Of the 86 patients in the study, 79 patients (91.8%) were followed up at 4 weeks. Seven asthmatic patients who were included as nonresponders had moved to the combination or add-on therapy, owing to decreases of > 12% in FEV1 or AQLQ, with symptom aggravation. A total of 79 asthmatic patients finished the study by continuing the inhaled GC therapy for 4 weeks. The mean overall compliance and accuracy rates were 83.3 ± 2.57% and 12.69 ± 0.22%, respectively. During the study period, 46 patients (53.4%) with asthma showed a ≥ 12% increase in FEV1 in response to high-dose inhaled GC therapy, and 40 patients were nonresponders (Table 1). For 17 of the nonresponders, the FEV1 values were decreased compared with the baseline levels.
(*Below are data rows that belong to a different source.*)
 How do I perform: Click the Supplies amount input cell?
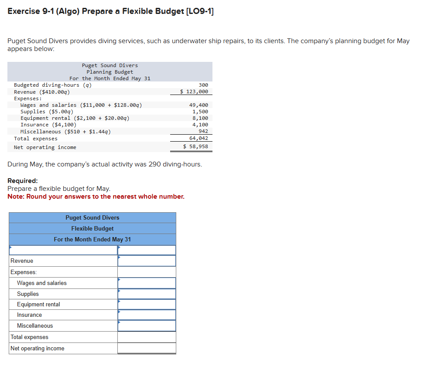click(x=147, y=294)
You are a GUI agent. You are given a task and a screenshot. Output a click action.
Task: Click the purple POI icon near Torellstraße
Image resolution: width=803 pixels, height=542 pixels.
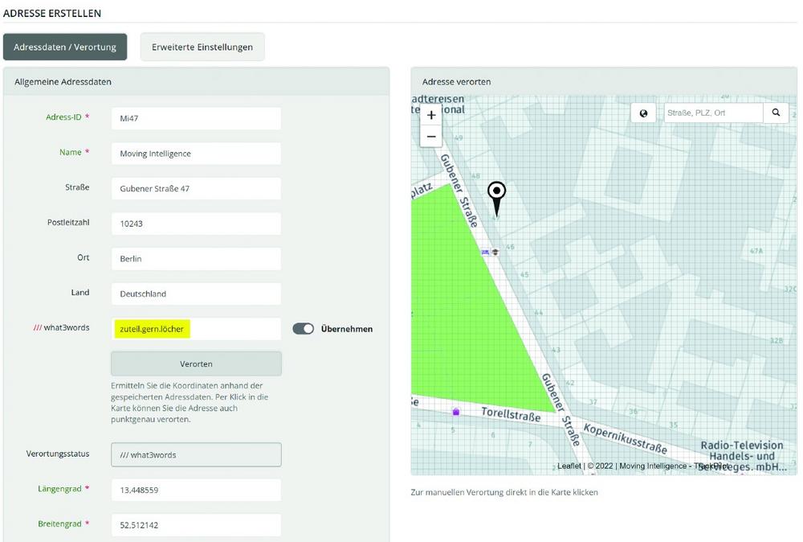coord(456,412)
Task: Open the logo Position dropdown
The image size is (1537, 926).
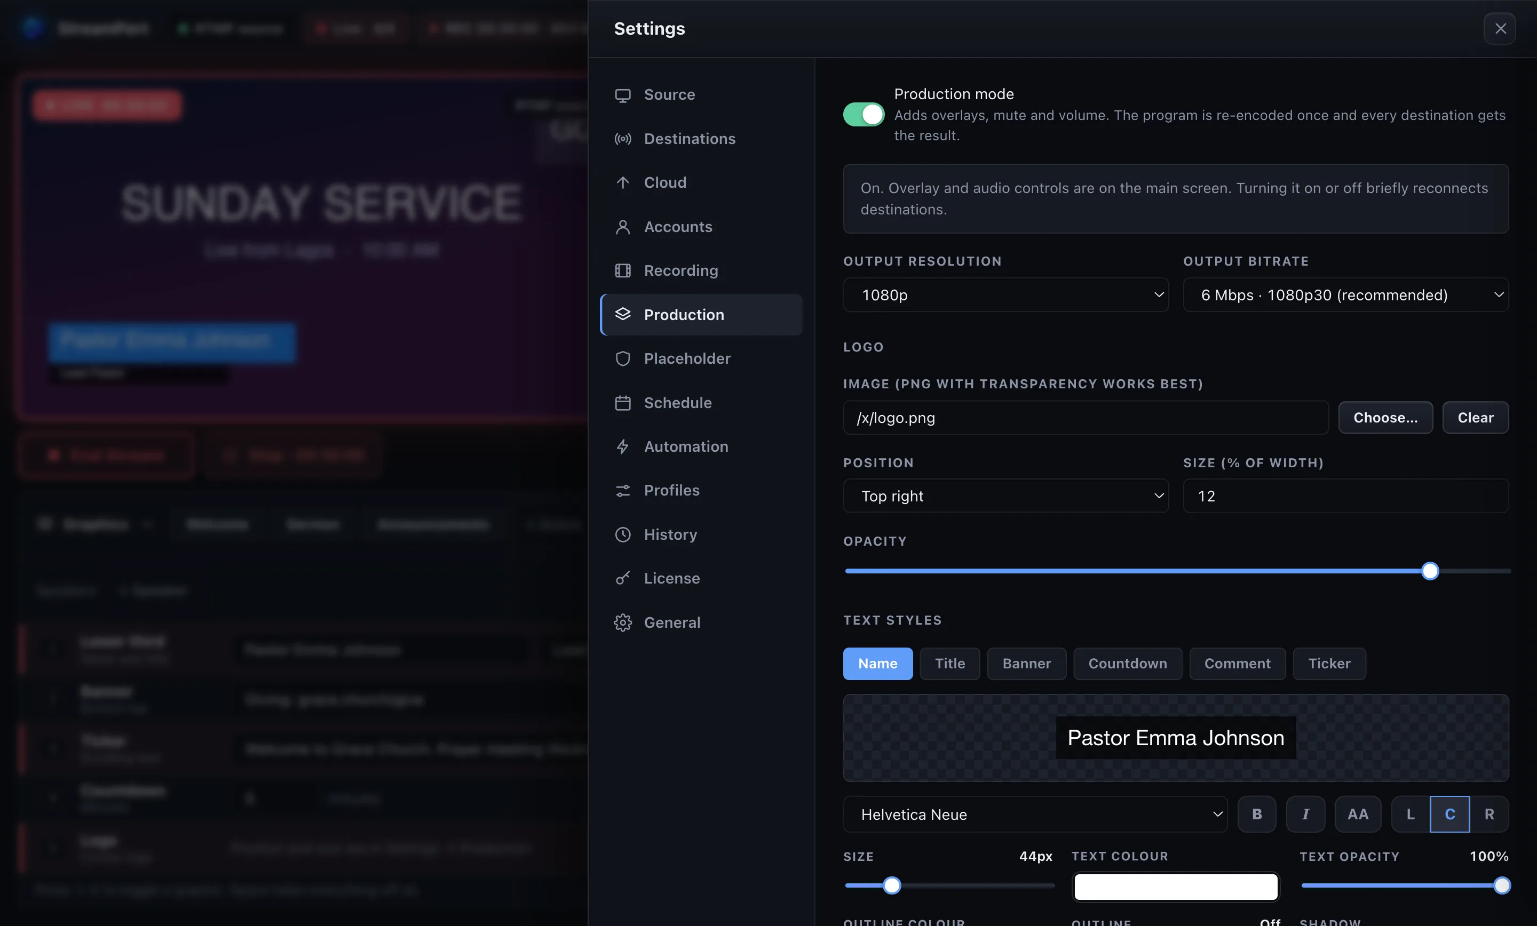Action: pyautogui.click(x=1006, y=496)
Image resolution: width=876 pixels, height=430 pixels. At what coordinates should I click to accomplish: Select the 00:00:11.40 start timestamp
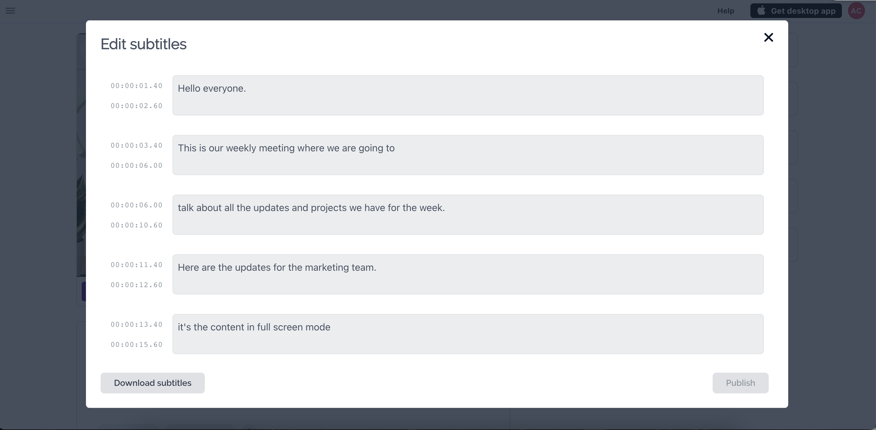click(136, 265)
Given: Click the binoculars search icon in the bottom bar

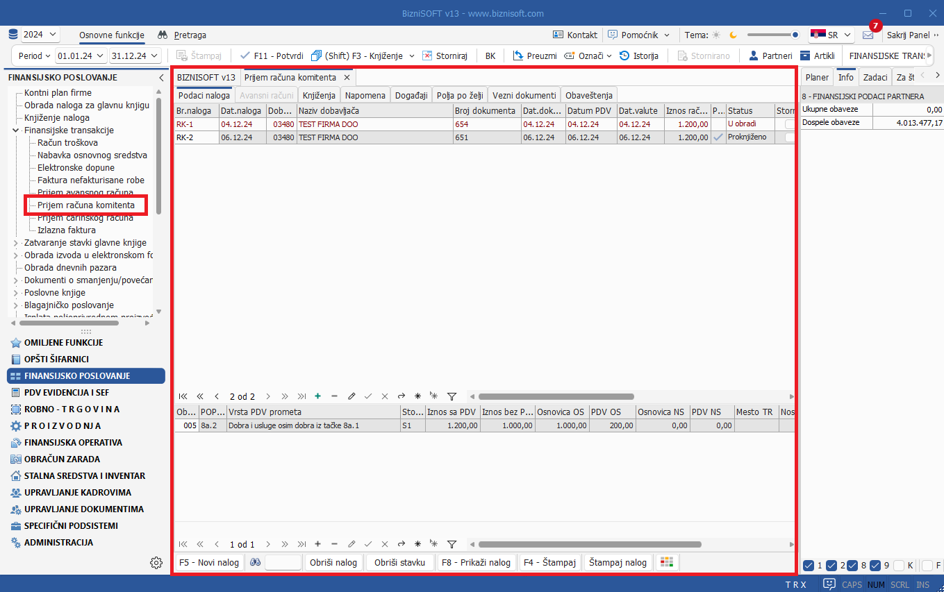Looking at the screenshot, I should click(x=255, y=562).
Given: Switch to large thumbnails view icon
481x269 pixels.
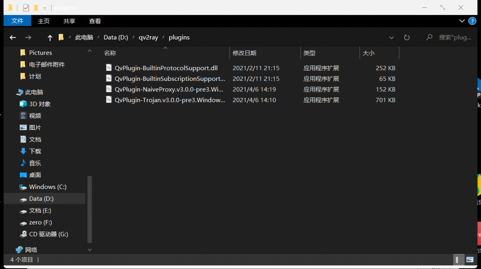Looking at the screenshot, I should [x=470, y=260].
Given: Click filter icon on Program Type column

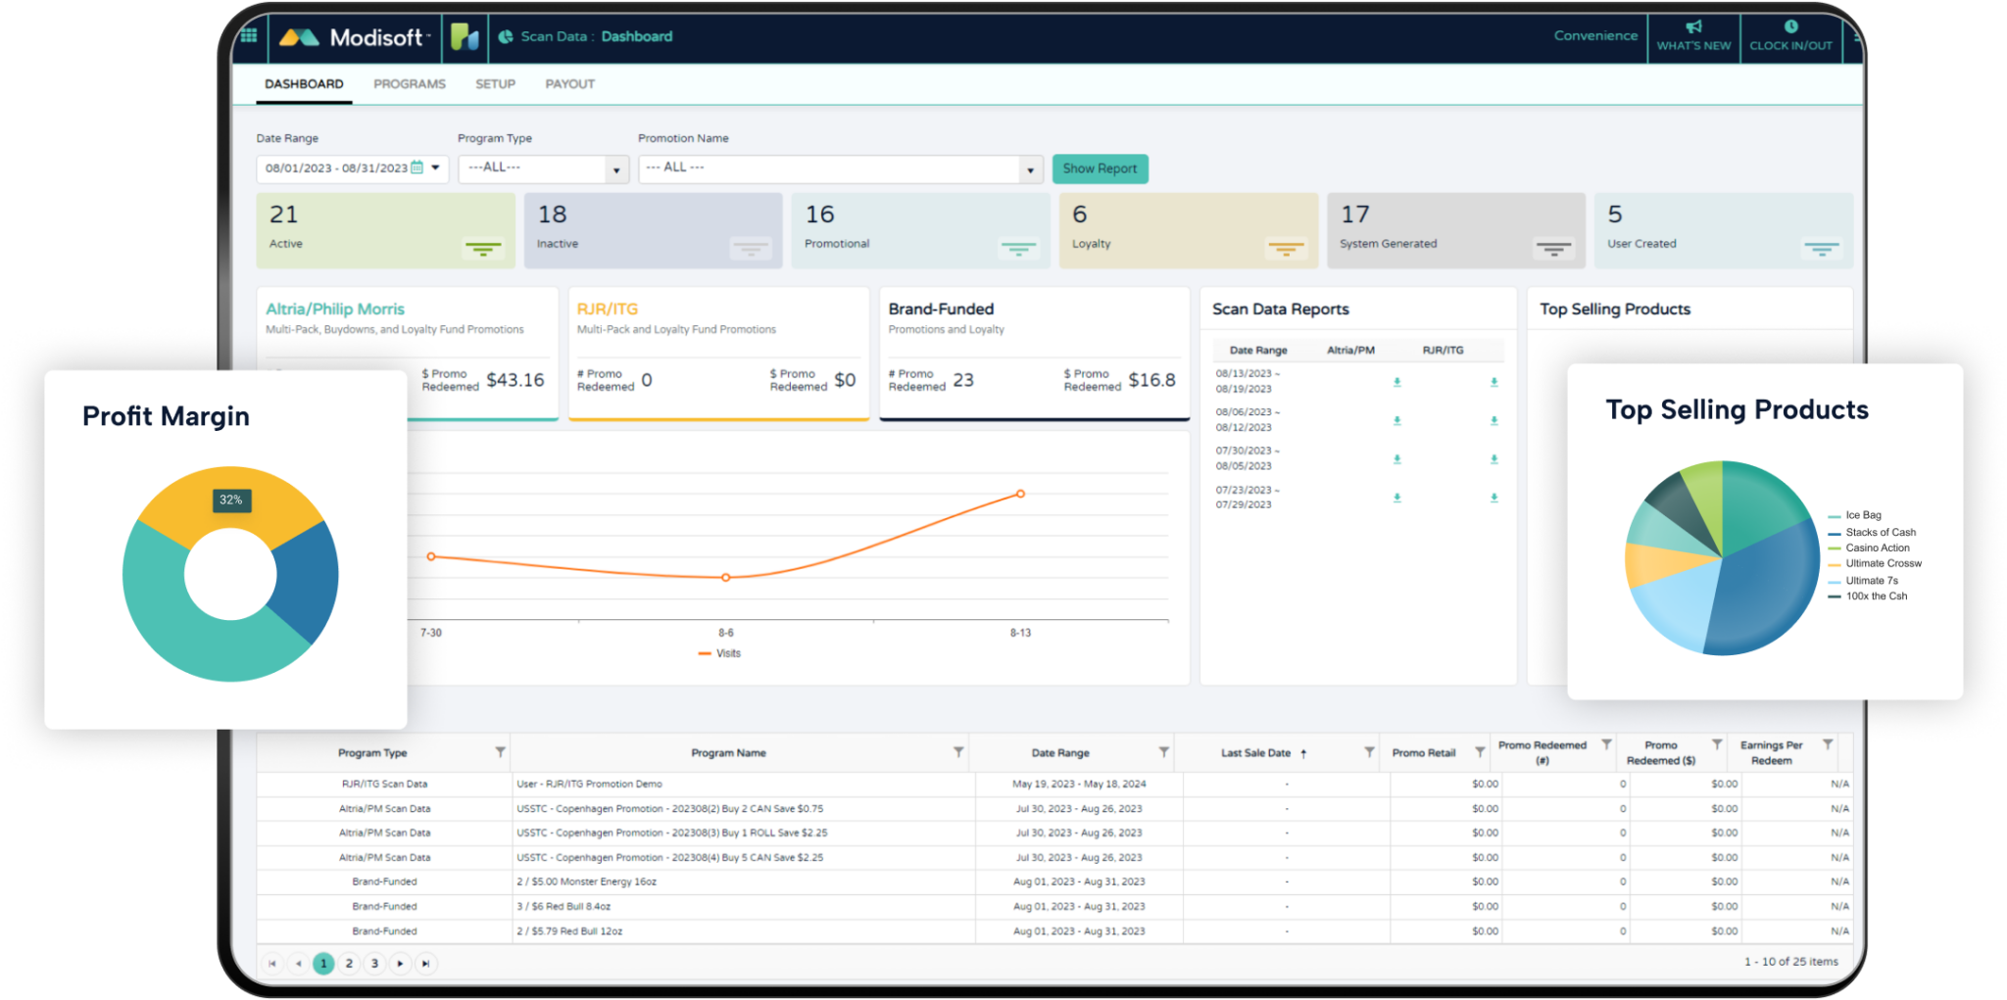Looking at the screenshot, I should click(500, 752).
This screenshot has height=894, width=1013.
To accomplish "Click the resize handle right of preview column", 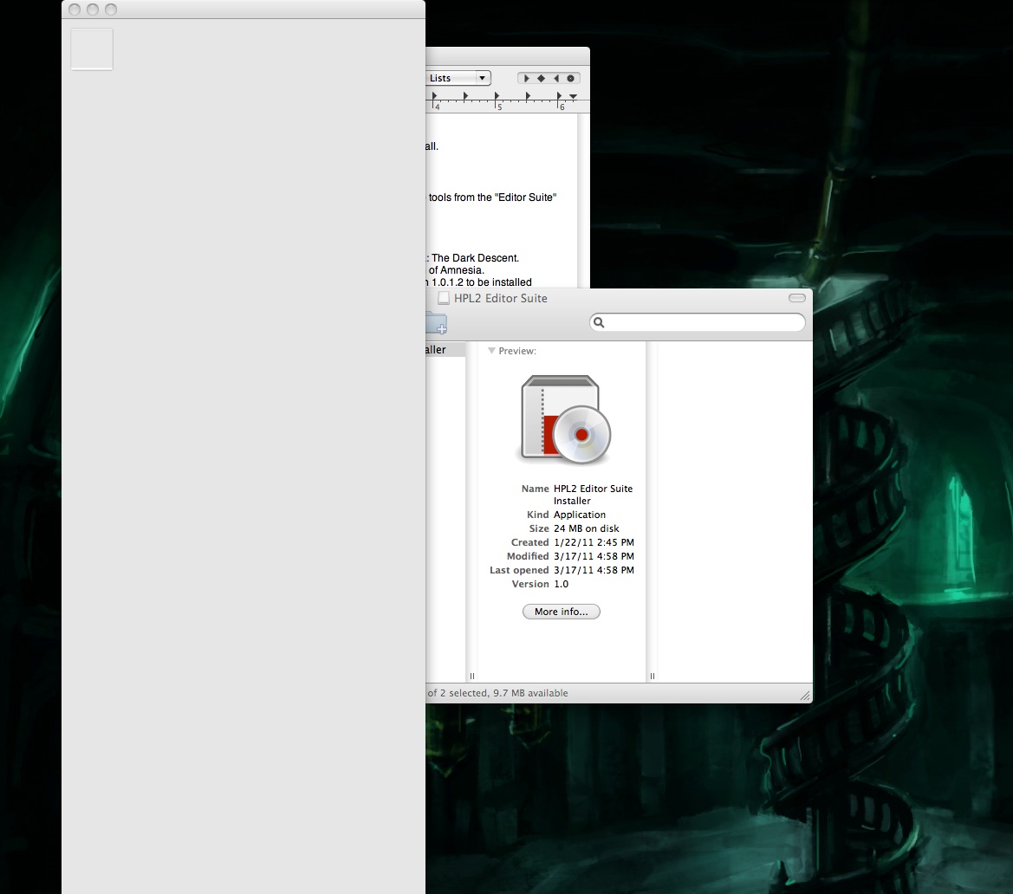I will point(652,677).
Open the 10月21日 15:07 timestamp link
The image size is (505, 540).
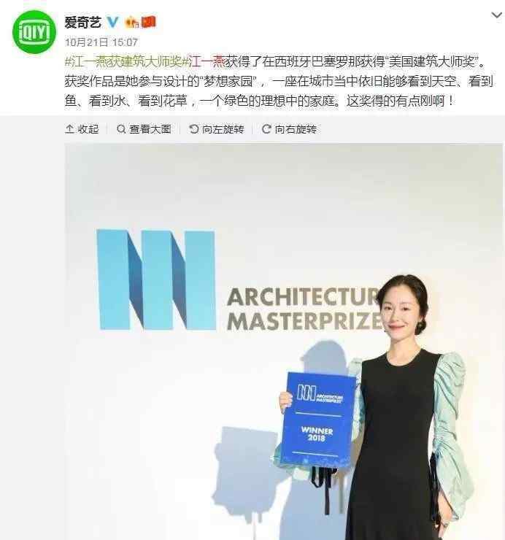[x=101, y=42]
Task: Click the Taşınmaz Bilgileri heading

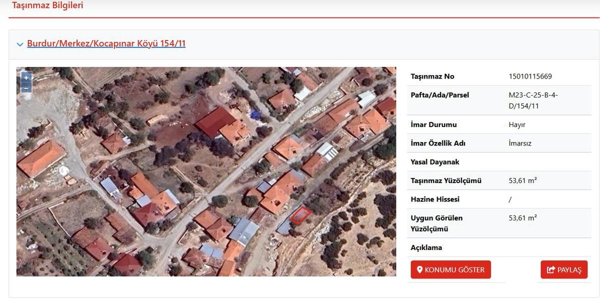Action: click(x=48, y=6)
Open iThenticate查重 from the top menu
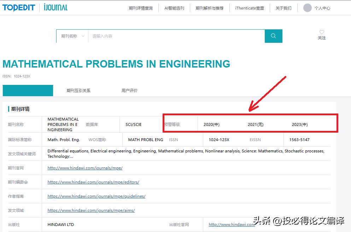Viewport: 351px width, 232px height. click(x=250, y=8)
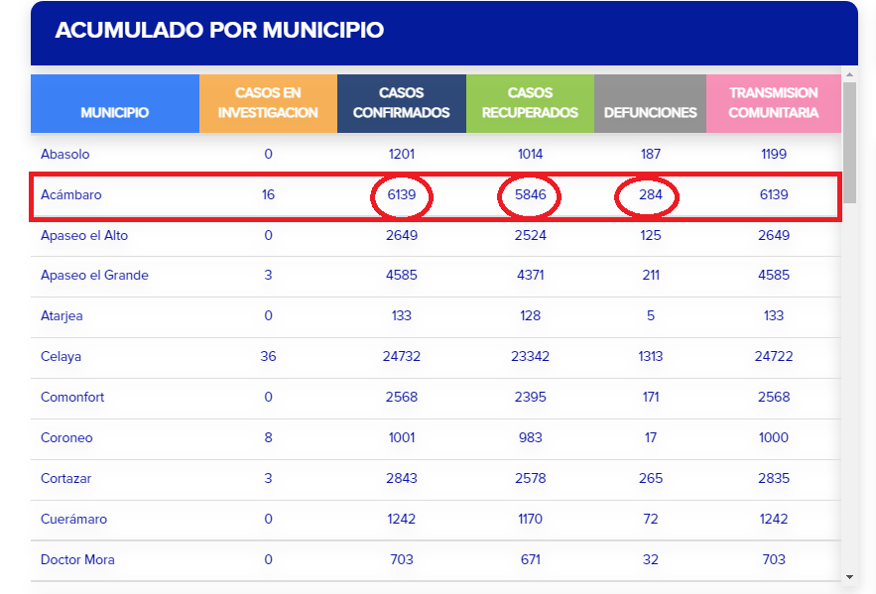The height and width of the screenshot is (594, 876).
Task: Select the Acámbaro municipality name
Action: pyautogui.click(x=71, y=195)
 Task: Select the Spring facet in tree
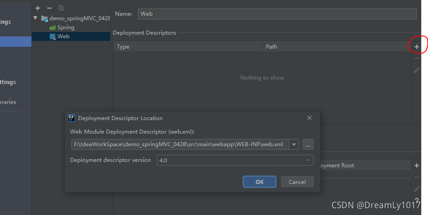click(66, 27)
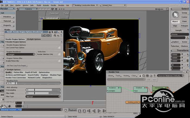Toggle Render Selection Only checkbox

click(x=59, y=54)
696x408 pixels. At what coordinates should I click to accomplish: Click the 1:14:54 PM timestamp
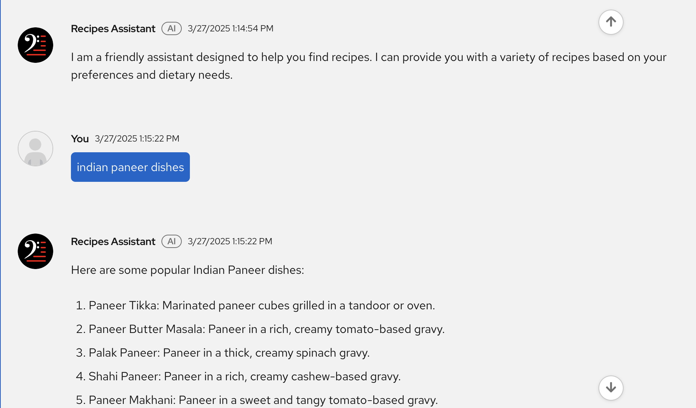pyautogui.click(x=231, y=28)
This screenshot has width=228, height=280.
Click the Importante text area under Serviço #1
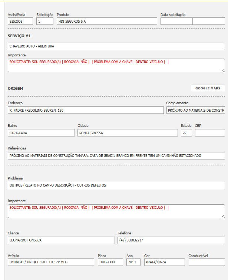click(116, 65)
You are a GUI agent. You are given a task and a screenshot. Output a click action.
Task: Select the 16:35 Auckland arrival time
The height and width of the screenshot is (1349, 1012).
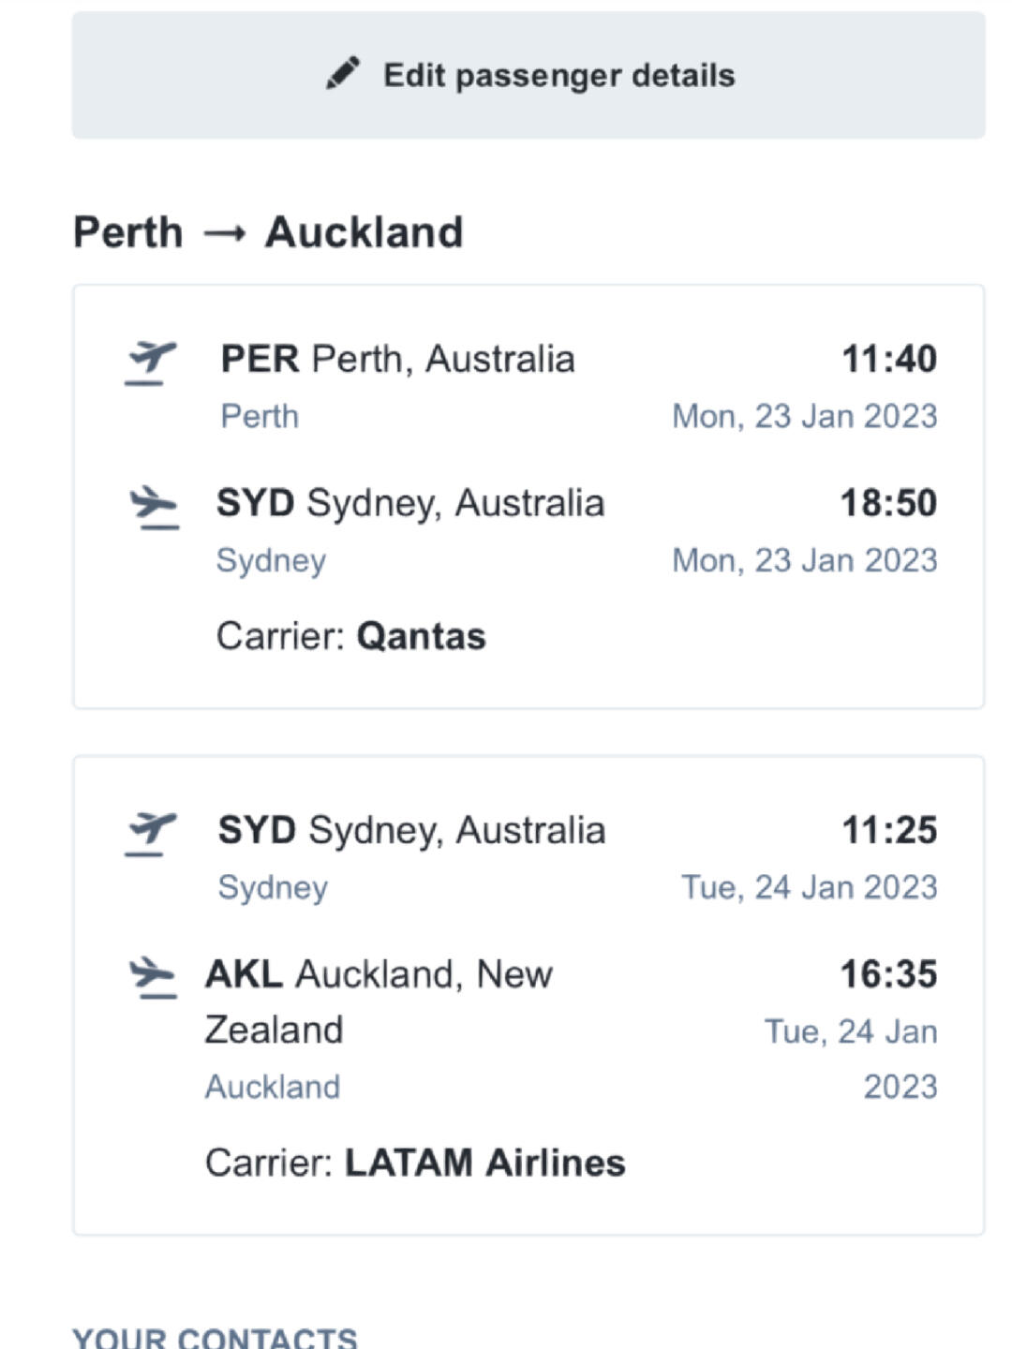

There was no difference in mean baseline FEV1 levels between responders and the group receiving combination or add-on therapy with symptom aggravation (60.5 ± 12.4% vs 66.5 ± 7.64%, respectively) [Table 1]. The change in FEV1 (ΔFEV1 = [FEV1 at 4 weeks − baseline FEV1]/baseline FEV1 × 100) following the inhalation of GCs varied from − 21 to 126.8% (Fig 2
). The change in FVC (ΔFVC = [FVC at 4 weeks − baseline FVC]/baseline FVC × 100) following the inhalation of GCs ranged from − 20 to 47%. The change in forced expiratory flow (FEF) [ΔFEF = (FEF at 4 weeks − baseline FEF)/baseline FEF × 100] following the inhalation of GCs ranged from −55.1 to 95%. The mean values for FEV1 percent predicted, FEF25–75%, FEV1/FVC ratio, and AQLQ score were significantly increased from baseline values after 4 weeks of GC inhalation therapy (FEV1, 63.9 ± 11.5% vs 78.2 ± 16.9% predicted, respectively; FEF25–75%, 43.7 ± 18.0% vs 68.7 ± 27.7%, respectively; FEV1/FVC ratio, 69.2 ± 11.9% vs 74.3 ± 12.1%, respectively; and AQLQ, 51.2 ± 13.8% vs 67.5 ± 12.5%, respectively; p < 0.01). The FEV1 percent predicted, FEF25–75%, FEV1/FVC ratio, and AQLQ score were also significantly increased after 4 weeks of inhaled GC therapy in patients who were classified as having moderate-to-severe asthma (Table 2
). The pretreatment values for FEV1, FVC, FEV1/FVC, and FEF25–75% were significantly lower in responder patients than in nonresponder patients (Table 1). The responder patients exhibited higher response rates to inhaled, short-acting bronchodilators than did nonresponder patients with asthma (48.3% [15 of 31 patients] vs 26.4% [9 of 34 patients], respectively; p < 0.05). The responder asthmatic patients with ΔFEV1 values of > 12% had significantly higher proportions of blood eosinophils and lower baseline FEV1 values. The ΔFEV1 values correlated negatively with the FEV1 percent predicted and FEF25–75% values (r = −0.462 and p < 0.001 vs r = −0.265 and p < 0.05, respectively) and correlated positively with the proportions of sputum eosinophils (r = 0.242; p < 0.05) prior to the inhaled GC treatment. AHR prior to the inhaled GC treatment was not associated with responsiveness to inhaled GCs. In a multiple logistic regression model that included all of the patients and that was adjusted for age, sex, atopy, AQLQ score, asthma duration, number of cigarette pack-years smoked, blood eosinophil count, and sputum eosinophil count, the FEV1 percent predicted values prior to treatment were independently associated with responsiveness to inhaled GC therapy (odds ratio, 1.126; 95% confidence interval, 1.033 to 1.228; p = 0.007).